Explore AWS STAC STAC With ODC and DASK#
Notebook Description#
This Jupyter Notebook demonstrates how to explore and process Sentinel-2 L2A satellite imagery data from the AWS STAC Catalogue using the Open Data Cube (ODC) and DASK. The notebook provides a step-by-step guide to querying, visualizing, and processing geospatial data efficiently with distributed computing.
Key Steps#
Library Imports:
Utilizes libraries such as
pystac_client,odc.stac,dask,geopandas,folium, andshapelyfor geospatial data processing and visualization.
STAC Catalogue Search:
Queries the AWS STAC Catalogue for Sentinel-2 L2A imagery based on spatial (bounding box), temporal (date range), and cloud cover filters.
Bounding Box Visualization:
Visualizes the queried bounding boxes and granules on an interactive map using
folium.
DASK Initialization:
Sets up DASK workers for distributed computing to handle large geospatial datasets efficiently.
Data Loading with ODC:
Loads the queried STAC items into an Open Data Cube (ODC) for further processing, specifying desired bands and resolution.
Distributed Computation:
Uses DASK to compute the loaded data, enabling efficient processing of large datasets.
Visualization:
Visualizes the processed results, including RGB composites, on an interactive map using
folium.
Use Case#
This notebook is ideal for users who want to:
Explore and process Sentinel-2 satellite imagery from the AWS STAC Catalogue.

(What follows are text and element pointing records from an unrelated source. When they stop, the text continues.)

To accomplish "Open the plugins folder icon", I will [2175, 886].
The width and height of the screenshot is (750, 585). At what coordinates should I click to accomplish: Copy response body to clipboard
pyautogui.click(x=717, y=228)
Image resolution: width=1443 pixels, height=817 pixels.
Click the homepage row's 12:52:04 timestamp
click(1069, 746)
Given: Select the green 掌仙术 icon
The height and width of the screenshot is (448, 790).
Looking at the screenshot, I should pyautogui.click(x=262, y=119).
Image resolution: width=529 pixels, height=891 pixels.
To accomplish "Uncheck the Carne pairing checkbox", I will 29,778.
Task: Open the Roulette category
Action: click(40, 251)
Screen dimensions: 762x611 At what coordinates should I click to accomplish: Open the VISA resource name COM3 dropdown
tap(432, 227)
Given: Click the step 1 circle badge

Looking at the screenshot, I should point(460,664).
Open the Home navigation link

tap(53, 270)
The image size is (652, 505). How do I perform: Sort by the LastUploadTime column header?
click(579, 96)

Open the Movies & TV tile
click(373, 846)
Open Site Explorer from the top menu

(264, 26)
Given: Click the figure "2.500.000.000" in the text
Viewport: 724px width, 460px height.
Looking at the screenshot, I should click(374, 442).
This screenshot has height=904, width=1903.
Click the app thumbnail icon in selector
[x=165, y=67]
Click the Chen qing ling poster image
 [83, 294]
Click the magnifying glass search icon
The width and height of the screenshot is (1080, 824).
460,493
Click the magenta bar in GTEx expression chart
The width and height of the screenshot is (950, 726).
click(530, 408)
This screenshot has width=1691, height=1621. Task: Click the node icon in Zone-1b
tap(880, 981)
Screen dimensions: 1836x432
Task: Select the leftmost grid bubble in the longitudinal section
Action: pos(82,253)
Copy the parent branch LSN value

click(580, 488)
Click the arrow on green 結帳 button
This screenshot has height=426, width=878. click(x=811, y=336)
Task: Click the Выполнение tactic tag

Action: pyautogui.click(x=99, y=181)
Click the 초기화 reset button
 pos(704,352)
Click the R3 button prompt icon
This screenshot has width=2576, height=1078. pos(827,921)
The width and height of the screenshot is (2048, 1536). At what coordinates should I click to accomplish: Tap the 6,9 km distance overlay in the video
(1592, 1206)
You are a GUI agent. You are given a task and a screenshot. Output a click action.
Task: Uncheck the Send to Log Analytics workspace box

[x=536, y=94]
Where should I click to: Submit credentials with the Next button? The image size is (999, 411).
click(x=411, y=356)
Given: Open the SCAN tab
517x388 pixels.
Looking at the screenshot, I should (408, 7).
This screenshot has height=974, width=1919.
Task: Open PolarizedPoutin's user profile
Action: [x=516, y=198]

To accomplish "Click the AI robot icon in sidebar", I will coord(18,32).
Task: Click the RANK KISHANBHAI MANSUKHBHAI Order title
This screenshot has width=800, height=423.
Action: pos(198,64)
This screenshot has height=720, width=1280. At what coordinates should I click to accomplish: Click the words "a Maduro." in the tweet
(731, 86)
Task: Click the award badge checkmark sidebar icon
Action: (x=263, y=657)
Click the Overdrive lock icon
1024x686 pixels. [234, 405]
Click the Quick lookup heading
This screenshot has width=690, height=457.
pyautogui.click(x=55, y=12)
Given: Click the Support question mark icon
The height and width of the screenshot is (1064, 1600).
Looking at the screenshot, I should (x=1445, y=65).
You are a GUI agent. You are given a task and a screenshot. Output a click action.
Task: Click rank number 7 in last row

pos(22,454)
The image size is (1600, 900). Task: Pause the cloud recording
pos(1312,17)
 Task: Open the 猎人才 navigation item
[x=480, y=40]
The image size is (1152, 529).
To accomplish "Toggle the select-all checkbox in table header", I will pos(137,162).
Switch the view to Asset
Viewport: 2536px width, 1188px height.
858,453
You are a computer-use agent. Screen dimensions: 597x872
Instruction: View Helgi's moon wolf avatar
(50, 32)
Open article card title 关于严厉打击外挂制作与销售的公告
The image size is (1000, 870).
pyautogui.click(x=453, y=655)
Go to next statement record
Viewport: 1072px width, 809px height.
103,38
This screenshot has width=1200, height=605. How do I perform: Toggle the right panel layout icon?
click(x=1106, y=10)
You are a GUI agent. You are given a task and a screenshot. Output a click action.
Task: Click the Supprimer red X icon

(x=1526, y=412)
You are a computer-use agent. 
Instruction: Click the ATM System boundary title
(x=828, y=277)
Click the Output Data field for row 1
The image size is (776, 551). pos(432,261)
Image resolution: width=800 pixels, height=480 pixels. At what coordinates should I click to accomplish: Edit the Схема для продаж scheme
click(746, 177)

Learn how to use ODC and DASK for handling large geospatial datasets.
Visualize geospatial data interactively on maps.
Import the required libraries#
import dask.distributed
import folium
import folium.plugins
import geopandas as gpd
import shapely.geometry
import yaml
from IPython.display import HTML, display
from pystac_client import Client
from odc.algo import to_rgba
from odc.stac import configure_rio, stac_load
import yaml
def convert_bounds(bbox, invert_y=False):
"""
Helper method for changing bounding box representation to leaflet notation
``(lon1, lat1, lon2, lat2) -> ((lat1, lon1), (lat2, lon2))``
"""
x1, y1, x2, y2 = bbox
if invert_y:
y1, y2 = y2, y1
return ((y1, x1), (y2, x2))
Search the STAC catalouge#
bbox =(19.0, 34.8, 28.3, 41.8)
start_date = "2022-07-07"
catalog = Client.open("https://earth-search.aws.element84.com/v1")
query = catalog.search(
collections=["sentinel-2-l2a"],
datetime=f"{start_date}",
limit=100,
bbox=bbox,
#query={"eo:cloud_cover": {"lt": 50}}
)
items = list(query.items())
print(f"Found: {len(items):d} datasets")
# Convert STAC items into a GeoJSON FeatureCollection
stac_json = query.item_collection_as_dict()
Found: 43 datasets
Visualize the bounding boxes in a figure#
gdf = gpd.GeoDataFrame.from_features(stac_json, "epsg:4326")
# Compute granule id from components
gdf["granule"] = (
gdf["mgrs:utm_zone"].apply(lambda x: f"{x:02d}")
+ gdf["mgrs:latitude_band"]
+ gdf["mgrs:grid_square"]
)
fig = gdf.plot(
"granule",
edgecolor="black",
categorical=True,
aspect="equal",
alpha=0.5,
figsize=(6, 12),
legend=True,
legend_kwds={"loc": "upper left", "frameon": False, "ncol": 1},
)
_ = fig.set_title("STAC Query Results")
cfg = """---
sentinel-s2-l2a-cogs:
assets:
'*':
data_type: uint16
nodata: 0
unit: '1'
SCL:
data_type: uint8
nodata: 0
unit: '1'
visual:
data_type: uint8
nodata: 0
unit: '1'
aliases: # Alias -> Canonical Name
red: B04
green: B03
blue: B02
"*":
warnings: ignore # Disable warnings about duplicate common names
"""
cfg = yaml.load(cfg, Loader=yaml.SafeLoader)
Visualize the bounding box using folium#
map1 = folium.Map()
folium.GeoJson(
shapely.geometry.box(*bbox),
style_function=lambda x: dict(fill=False, weight=1, opacity=0.7, color="olive"),
name="Query",
).add_to(map1)
gdf.explore(
"granule",
categorical=True,
tooltip=[
"granule",
"datetime",
"s2:nodata_pixel_percentage",
"eo:cloud_cover",
],
popup=True,
style_kwds=dict(fillOpacity=0.1, width=2),
name="STAC",
m=map1,
)
map1.fit_bounds(bounds=convert_bounds(gdf.unary_union.bounds))
map1
/var/folders/j3/513qxyhx4l30byl48tz1k1jr0000gn/T/ipykernel_46562/947103798.py:23: DeprecationWarning: The 'unary_union' attribute is deprecated, use the 'union_all()' method instead.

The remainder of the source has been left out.